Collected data

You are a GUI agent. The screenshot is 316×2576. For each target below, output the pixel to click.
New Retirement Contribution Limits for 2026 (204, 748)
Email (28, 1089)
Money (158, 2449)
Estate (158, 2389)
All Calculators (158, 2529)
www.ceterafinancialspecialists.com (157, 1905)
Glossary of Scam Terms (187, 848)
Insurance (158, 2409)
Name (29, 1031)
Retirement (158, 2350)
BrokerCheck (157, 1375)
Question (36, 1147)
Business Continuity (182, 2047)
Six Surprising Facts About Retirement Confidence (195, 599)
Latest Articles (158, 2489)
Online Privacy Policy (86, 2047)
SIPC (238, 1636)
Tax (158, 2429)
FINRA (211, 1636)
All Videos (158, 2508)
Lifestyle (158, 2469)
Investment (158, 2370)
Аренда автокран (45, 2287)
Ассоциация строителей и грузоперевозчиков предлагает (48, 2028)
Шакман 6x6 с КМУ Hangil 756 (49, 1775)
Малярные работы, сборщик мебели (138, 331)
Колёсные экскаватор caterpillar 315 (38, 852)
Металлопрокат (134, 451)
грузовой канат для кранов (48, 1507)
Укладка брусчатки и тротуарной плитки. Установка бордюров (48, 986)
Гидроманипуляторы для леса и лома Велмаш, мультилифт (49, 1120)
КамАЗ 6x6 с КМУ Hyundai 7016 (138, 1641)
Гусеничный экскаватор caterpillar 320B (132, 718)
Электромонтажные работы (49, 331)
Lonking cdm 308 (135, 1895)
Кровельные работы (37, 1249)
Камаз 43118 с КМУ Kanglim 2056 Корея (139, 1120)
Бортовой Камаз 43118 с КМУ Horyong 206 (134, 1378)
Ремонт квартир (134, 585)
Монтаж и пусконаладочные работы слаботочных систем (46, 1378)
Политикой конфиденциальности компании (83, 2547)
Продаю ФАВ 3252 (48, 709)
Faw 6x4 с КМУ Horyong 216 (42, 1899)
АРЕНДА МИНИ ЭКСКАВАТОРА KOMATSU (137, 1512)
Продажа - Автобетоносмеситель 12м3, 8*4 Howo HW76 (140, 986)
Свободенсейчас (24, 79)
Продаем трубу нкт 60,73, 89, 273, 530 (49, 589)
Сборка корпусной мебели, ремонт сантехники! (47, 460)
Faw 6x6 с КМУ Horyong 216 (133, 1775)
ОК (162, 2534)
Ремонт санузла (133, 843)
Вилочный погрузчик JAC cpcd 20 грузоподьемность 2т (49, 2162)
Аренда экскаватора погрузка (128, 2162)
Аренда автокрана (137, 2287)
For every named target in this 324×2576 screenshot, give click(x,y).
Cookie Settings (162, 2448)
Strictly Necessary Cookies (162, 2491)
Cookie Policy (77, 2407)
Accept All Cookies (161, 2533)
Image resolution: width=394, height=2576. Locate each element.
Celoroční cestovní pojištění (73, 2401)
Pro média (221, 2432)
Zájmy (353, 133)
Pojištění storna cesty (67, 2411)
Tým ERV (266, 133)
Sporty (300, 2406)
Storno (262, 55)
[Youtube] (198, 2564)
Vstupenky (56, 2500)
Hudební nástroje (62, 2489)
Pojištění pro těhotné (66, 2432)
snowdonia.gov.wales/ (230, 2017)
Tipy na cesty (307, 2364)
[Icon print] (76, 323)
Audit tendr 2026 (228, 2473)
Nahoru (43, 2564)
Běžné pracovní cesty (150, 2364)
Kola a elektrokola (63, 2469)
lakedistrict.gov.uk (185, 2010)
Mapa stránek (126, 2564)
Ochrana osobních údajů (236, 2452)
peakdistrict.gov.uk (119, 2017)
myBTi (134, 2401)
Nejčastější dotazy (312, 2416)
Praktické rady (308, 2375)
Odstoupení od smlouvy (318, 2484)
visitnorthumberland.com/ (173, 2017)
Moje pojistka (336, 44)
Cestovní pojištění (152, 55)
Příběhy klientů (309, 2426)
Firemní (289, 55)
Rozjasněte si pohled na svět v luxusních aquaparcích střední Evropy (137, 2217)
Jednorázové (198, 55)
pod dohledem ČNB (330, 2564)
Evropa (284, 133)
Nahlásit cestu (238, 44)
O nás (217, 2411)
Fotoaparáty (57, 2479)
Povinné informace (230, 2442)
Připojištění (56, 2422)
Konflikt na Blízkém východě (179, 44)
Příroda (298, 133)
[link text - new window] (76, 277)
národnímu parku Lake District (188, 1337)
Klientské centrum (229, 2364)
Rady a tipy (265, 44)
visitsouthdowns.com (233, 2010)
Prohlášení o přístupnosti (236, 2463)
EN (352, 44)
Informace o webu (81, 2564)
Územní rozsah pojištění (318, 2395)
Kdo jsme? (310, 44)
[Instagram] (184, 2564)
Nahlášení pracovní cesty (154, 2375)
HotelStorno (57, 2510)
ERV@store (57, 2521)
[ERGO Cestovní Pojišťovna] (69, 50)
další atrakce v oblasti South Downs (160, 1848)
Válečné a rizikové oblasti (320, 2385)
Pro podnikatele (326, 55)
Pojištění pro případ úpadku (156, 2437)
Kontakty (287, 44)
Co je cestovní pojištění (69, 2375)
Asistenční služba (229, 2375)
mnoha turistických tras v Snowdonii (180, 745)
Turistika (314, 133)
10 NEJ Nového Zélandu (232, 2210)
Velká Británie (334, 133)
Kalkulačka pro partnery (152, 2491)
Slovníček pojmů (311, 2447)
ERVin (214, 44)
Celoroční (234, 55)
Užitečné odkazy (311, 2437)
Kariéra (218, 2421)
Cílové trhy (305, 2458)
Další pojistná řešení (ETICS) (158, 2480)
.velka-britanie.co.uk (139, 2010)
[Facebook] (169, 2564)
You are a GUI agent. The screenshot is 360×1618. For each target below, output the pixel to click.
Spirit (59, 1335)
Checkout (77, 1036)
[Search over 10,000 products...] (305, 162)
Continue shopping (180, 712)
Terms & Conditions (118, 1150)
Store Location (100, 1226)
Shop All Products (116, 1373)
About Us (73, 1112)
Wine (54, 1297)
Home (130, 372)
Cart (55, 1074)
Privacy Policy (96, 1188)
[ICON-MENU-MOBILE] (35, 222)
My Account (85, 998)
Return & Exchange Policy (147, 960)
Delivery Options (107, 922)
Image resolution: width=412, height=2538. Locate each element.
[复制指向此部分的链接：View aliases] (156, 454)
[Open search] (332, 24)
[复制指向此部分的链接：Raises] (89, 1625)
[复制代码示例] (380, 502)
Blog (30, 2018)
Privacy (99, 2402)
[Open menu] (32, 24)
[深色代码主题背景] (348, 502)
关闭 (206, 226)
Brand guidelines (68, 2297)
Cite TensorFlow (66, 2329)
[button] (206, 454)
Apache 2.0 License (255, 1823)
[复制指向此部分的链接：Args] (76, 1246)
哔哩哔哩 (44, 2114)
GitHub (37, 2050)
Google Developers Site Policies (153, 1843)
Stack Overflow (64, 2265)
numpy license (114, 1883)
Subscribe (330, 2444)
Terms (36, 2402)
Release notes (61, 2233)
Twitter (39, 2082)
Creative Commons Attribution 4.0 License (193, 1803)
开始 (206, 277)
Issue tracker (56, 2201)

Your assignment:
Print the lines above, unchanged, from the start of the records to the line with "Cookie Settings (162, 2448)", including that final line.

Worked solution:
You are a GUI agent. The screenshot is 316×2576. For each target below, output the pixel to click.
New Retirement Contribution Limits for 2026 (204, 748)
Email (28, 1089)
Money (158, 2449)
Estate (158, 2389)
All Calculators (158, 2529)
www.ceterafinancialspecialists.com (157, 1905)
Glossary of Scam Terms (187, 848)
Insurance (158, 2409)
Name (29, 1031)
Retirement (158, 2350)
BrokerCheck (157, 1375)
Question (36, 1147)
Business Continuity (182, 2047)
Six Surprising Facts About Retirement Confidence (195, 599)
Latest Articles (158, 2489)
Online Privacy Policy (86, 2047)
SIPC (238, 1636)
Tax (158, 2429)
FINRA (211, 1636)
All Videos (158, 2508)
Lifestyle (158, 2469)
Investment (158, 2370)
Аренда автокран (45, 2287)
Ассоциация строителей и грузоперевозчиков предлагает (48, 2028)
Шакман 6x6 с КМУ Hangil 756 (49, 1775)
Малярные работы, сборщик мебели (138, 331)
Колёсные экскаватор caterpillar 315 (38, 852)
Металлопрокат (134, 451)
грузовой канат для кранов (48, 1507)
Укладка брусчатки и тротуарной плитки. Установка бордюров (48, 986)
Гидроманипуляторы для леса и лома Велмаш, мультилифт (49, 1120)
КамАЗ 6x6 с КМУ Hyundai 7016 (138, 1641)
Гусеничный экскаватор caterpillar 320B (132, 718)
Электромонтажные работы (49, 331)
Lonking cdm 308 (135, 1895)
Кровельные работы (37, 1249)
Камаз 43118 с КМУ Kanglim 2056 Корея (139, 1120)
Бортовой Камаз 43118 с КМУ Horyong 206 (134, 1378)
Ремонт квартир (134, 585)
Монтаж и пусконаладочные работы слаботочных систем (46, 1378)
Политикой конфиденциальности компании (83, 2547)
Продаю ФАВ 3252 (48, 709)
Faw 6x4 с КМУ Horyong 216 (42, 1899)
АРЕНДА МИНИ ЭКСКАВАТОРА KOMATSU (137, 1512)
Продажа - Автобетоносмеситель 12м3, 8*4 Howo HW76 (140, 986)
Свободенсейчас (24, 79)
Продаем трубу нкт 60,73, 89, 273, 530 (49, 589)
Сборка корпусной мебели, ремонт сантехники! (47, 460)
Faw 6x6 с КМУ Horyong 216 (133, 1775)
ОК (162, 2534)
Ремонт санузла (133, 843)
Вилочный погрузчик JAC cpcd 20 грузоподьемность 2т (49, 2162)
Аренда экскаватора погрузка (128, 2162)
Аренда автокрана (137, 2287)
For every named target in this 324×2576 screenshot, give click(x,y).
Cookie Settings (162, 2448)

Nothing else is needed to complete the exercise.